Сталин подумал и отрицательно покачал головой:
— Нет. Пока не надо.
Он рассеянно перебрал фотоснимки и вернулся в свое кресло за письменным столом. Поерзал, устраиваясь поудобней.
— Значит, Пфеффер дает нужные показания, а все обвиняемые признаются. Кроме Лозовского и Шимелиовича.
— Признаются.
— Не сомневаюсь. Тогда в чем же ваши трудности? Или мне показалось, что они есть?
— Нет, товарищ Сталин, не показалось. Есть.
— Вы — честный работник, товарищ Абакумов. Не юлите. Мне это нравится, я вам уже говорил. Какие же трудности?
— Не хватает главного обвиняемого.
— Вот как? Вы имеете в виду Михоэлса?
— Да, товарищ Сталин.
— По-вашему, мое решение было неправильным?
— Я не имею права оценивать ваши решения.
— Но с точки зрения этого дела — все же неправильным?
— Да, товарищ Сталин.
— В чем?
— Слабость доказательной базы. Один свидетель — не свидетель. В главном вопросе — о Крыме. У нас только Фефер. Он говорит: «Мне приказал Михоэлс», «Мне приказал Эпштейн». Михоэлс мертв. Эпштейн мертв. С объектом Игрек Фефер не встречался. С Лозовским практически незнаком. В итоге неубедительно для любого суда. Тем более для открытого процесса.
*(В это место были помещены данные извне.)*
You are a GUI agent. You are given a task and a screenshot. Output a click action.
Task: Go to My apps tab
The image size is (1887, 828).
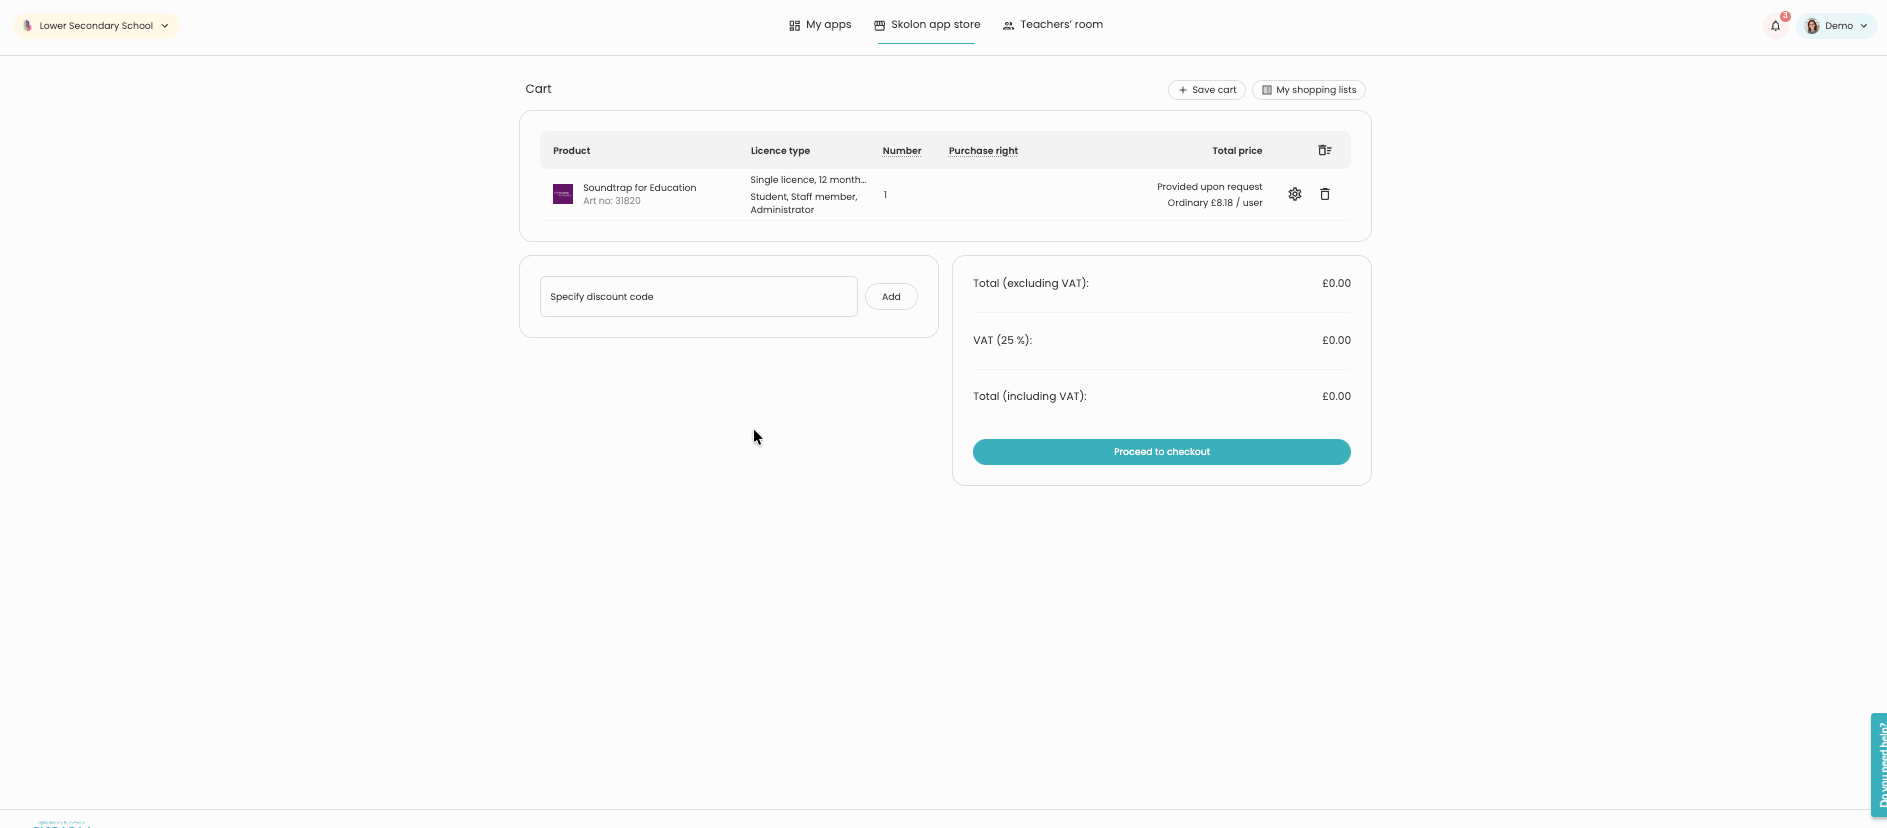(820, 25)
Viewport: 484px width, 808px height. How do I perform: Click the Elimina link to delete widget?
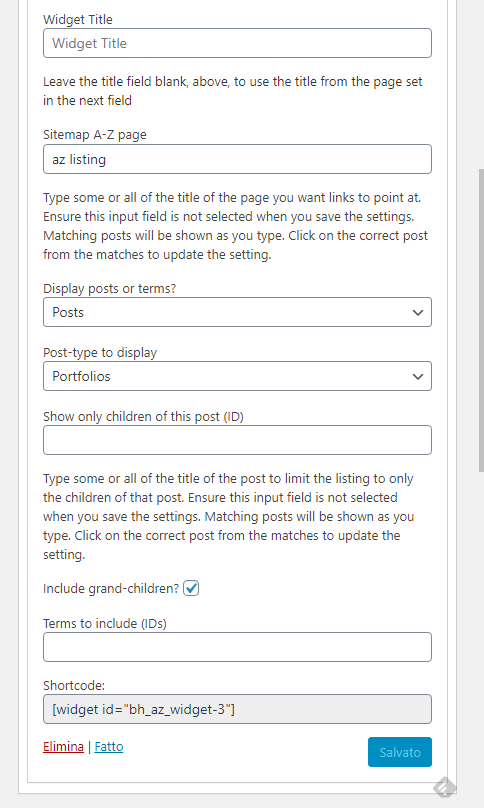pyautogui.click(x=63, y=747)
— Серьезное соображение. Очень серьезное, — согласился Сталин. — Но я думаю, что для советского суда принцип римского права не подходит. И один свидетель может быть убедительным свидетелем. Если он сам убежден. И если его показания убедительно подтверждают другие обвиняемые. Следовательно, что становится главным? Полное и добровольное сотрудничество со следствием всех участников процесса. Всех до единого. Кстати, сколько человек проходит по этому делу?
— Около ста. Половина — в Киеве, Минске, других городах. Примерно пятьдесят — по Москве.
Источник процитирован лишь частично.